O'Keefe said late this afternoon that Gehman and his panel would have complete independence. Apparently reflecting outside concern that a possible failure mode - debris from the tank - had been eliminated from consideration, O'Keefe said "we really want to be sure there is no ambiguity whatsoever and that we are not eliminating any set of possibilities of what could have contributed to this accident."

"The intention here very clearly is they (the AIB) will reach conclusions and the conclusions will come from them and only them," the administrator said. "We will not have competing positions on this. ... The board findings are what we will be guided by."

Dittemore then held his afternoon briefing as usual and said from a personal standpoint, "I'm very pleased to have Adm. Gehman here with his team and we offer our full support. Anything that Adm. Gehman needs, we will provide to him. And we pledge to him that we will continue to support him as we have done in the past. As we have prepared investigation plans and procedures, we will transition our thoughts and our plans over to the board and we'll follow his leadership."

Dittemore said so far, more than 1,000 pieces of shuttle debris have been recovered. But no confirmed shuttle debris has so far been identified west of Forth Worth, Texas. He said engineers are continuing to study telemetry from the shuttle and are continuing to develop the fault tree of possible causes.

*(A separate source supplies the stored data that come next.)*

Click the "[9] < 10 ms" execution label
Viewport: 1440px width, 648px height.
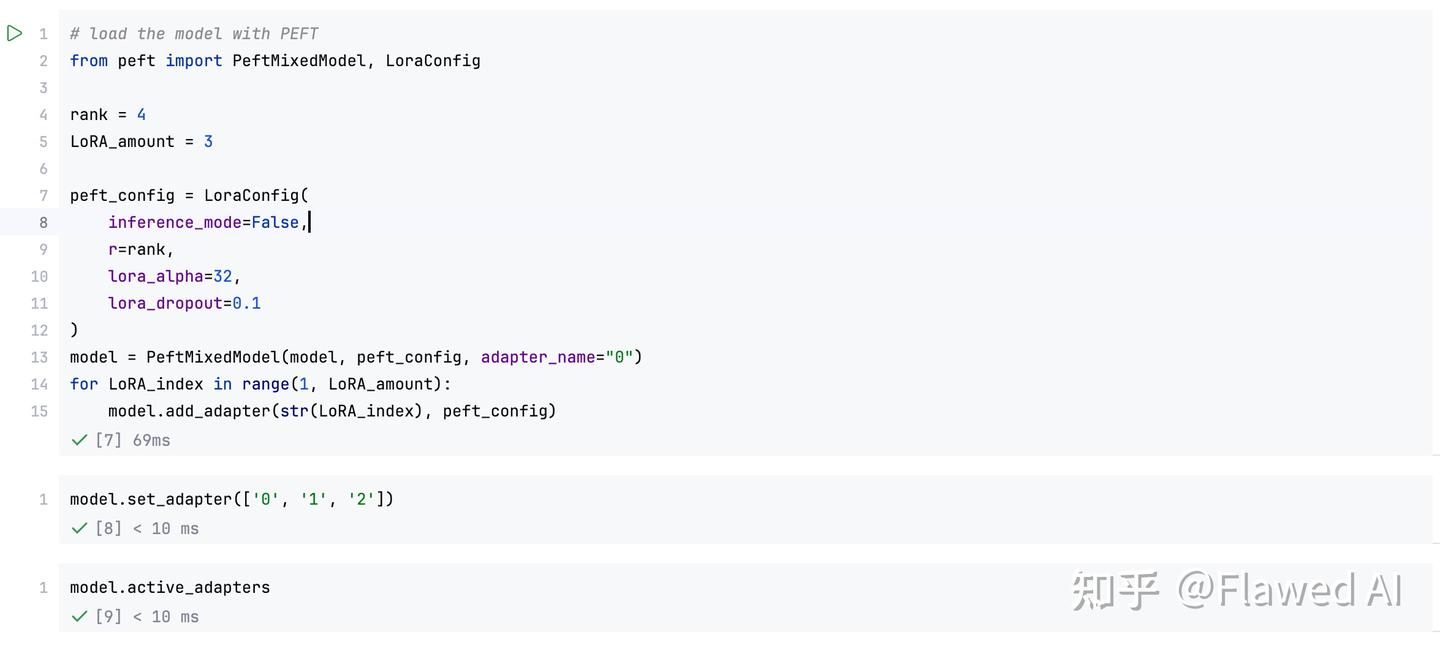[147, 616]
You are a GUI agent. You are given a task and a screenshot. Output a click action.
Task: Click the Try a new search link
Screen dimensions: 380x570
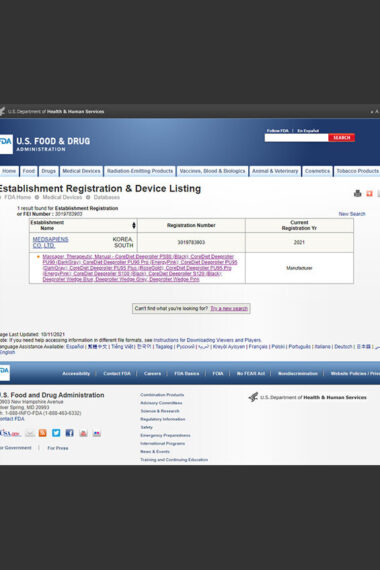229,308
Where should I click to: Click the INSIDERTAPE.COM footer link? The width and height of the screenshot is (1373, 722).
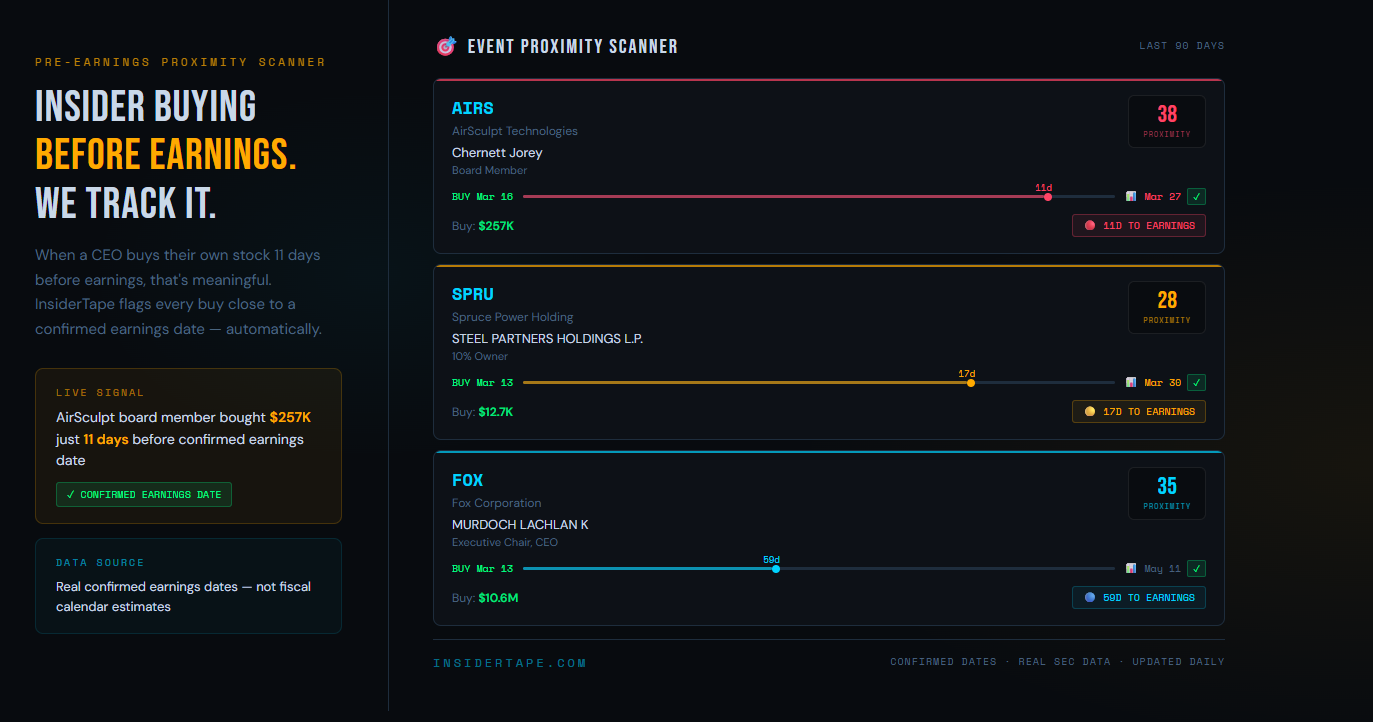[510, 663]
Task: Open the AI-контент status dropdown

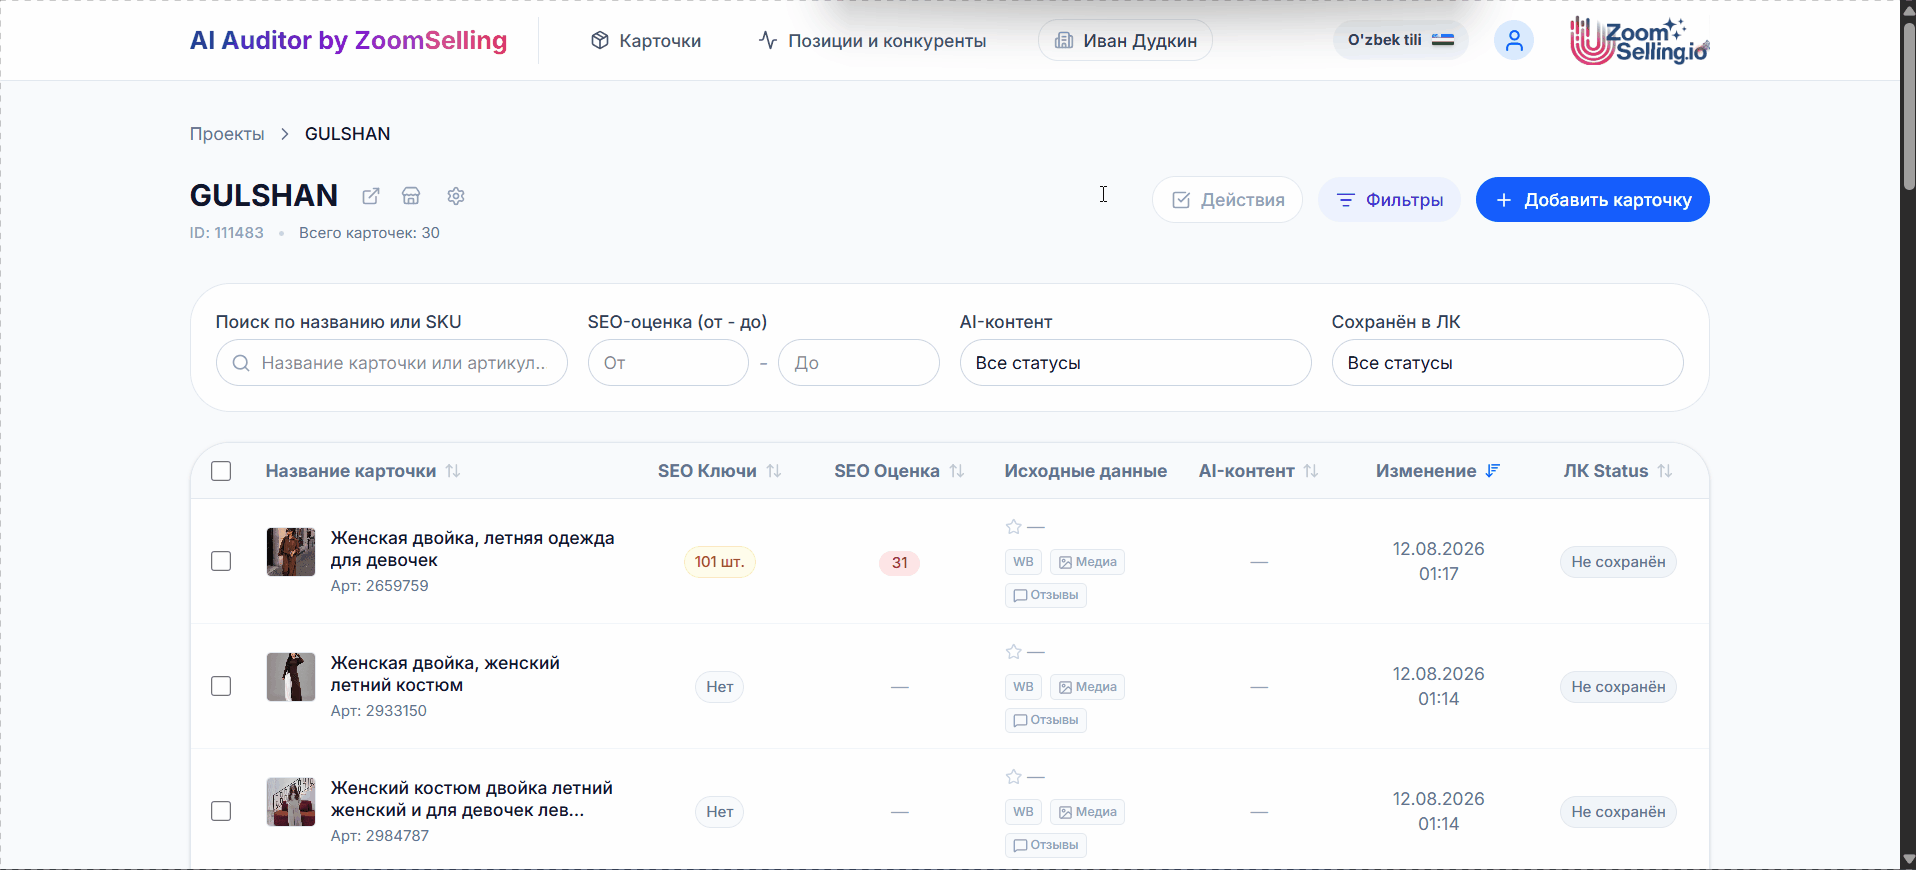Action: tap(1135, 363)
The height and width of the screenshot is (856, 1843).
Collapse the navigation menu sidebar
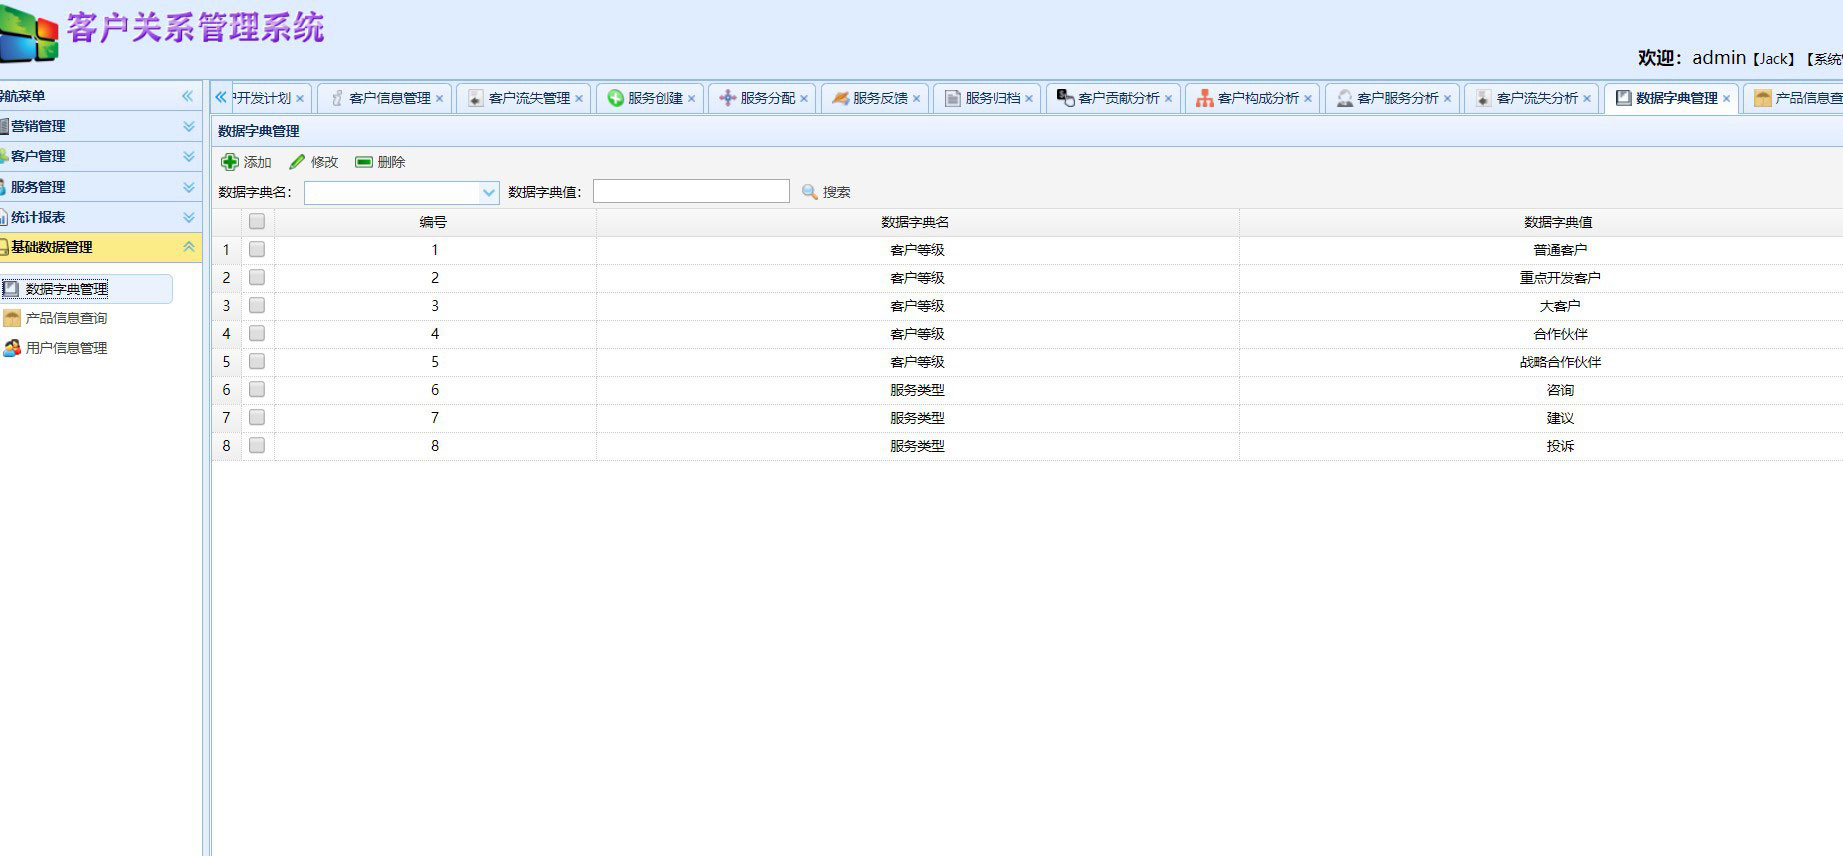click(x=187, y=96)
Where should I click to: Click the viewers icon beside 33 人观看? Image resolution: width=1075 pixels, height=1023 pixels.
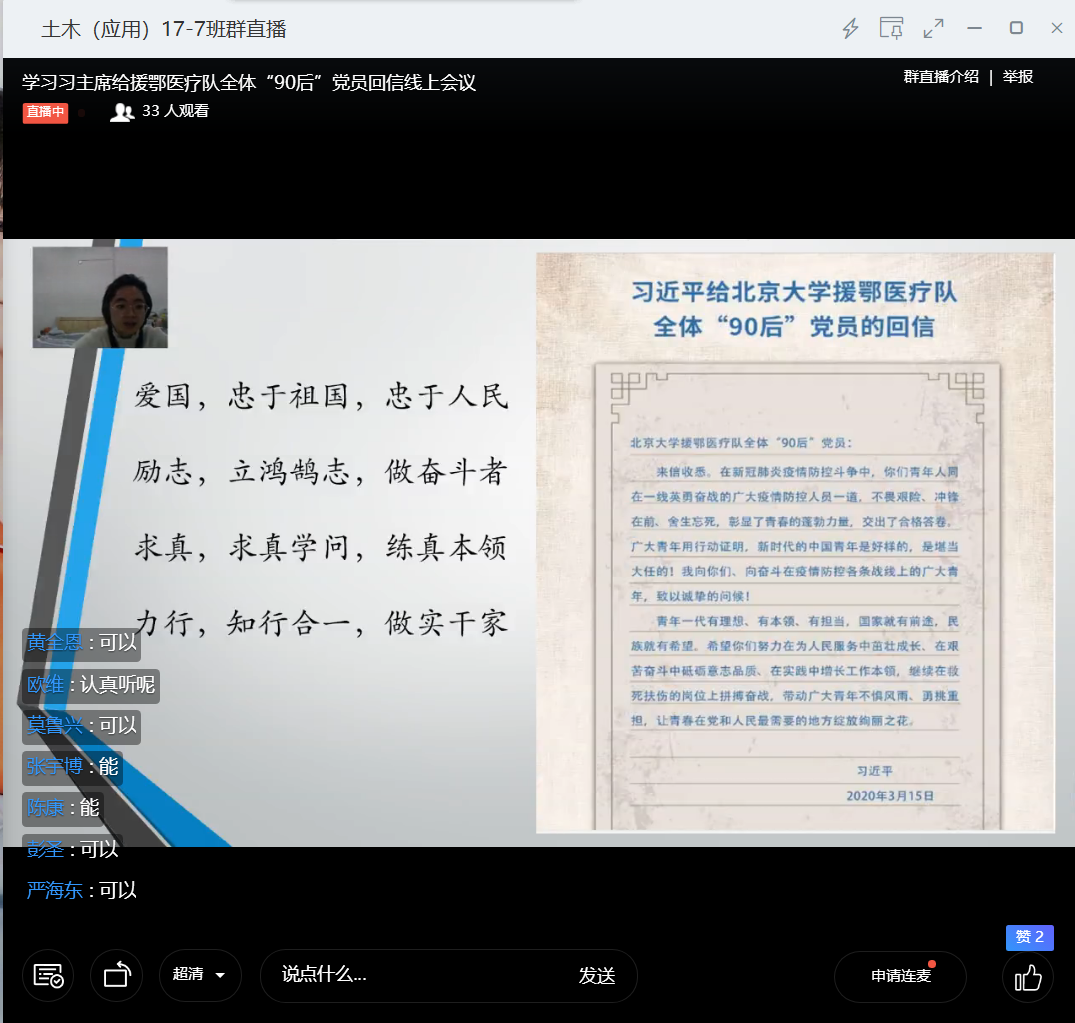pos(122,112)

"Let me emphasize again, we have not ruled out any possible cause," Dittemore said today. "And even though we scratch our heads from time to time and wonder if we're going down a right path, it's important to understand that the first step in any investigation is to develop a fault tree.

"And in the fault tree, you examine and identify every possible cause no matter how remote or no matter what you think about the possibility of that cause. And once you develop that tree, then you establish a process where you systematically close out each branch of the tree. So in the end, you have left no stone (unturned). You have looked at each branch, each possible block, each possible cause and satisfied yourself that you have done a thorough and complete job, independent of what you might think of the probabilities or possibilities.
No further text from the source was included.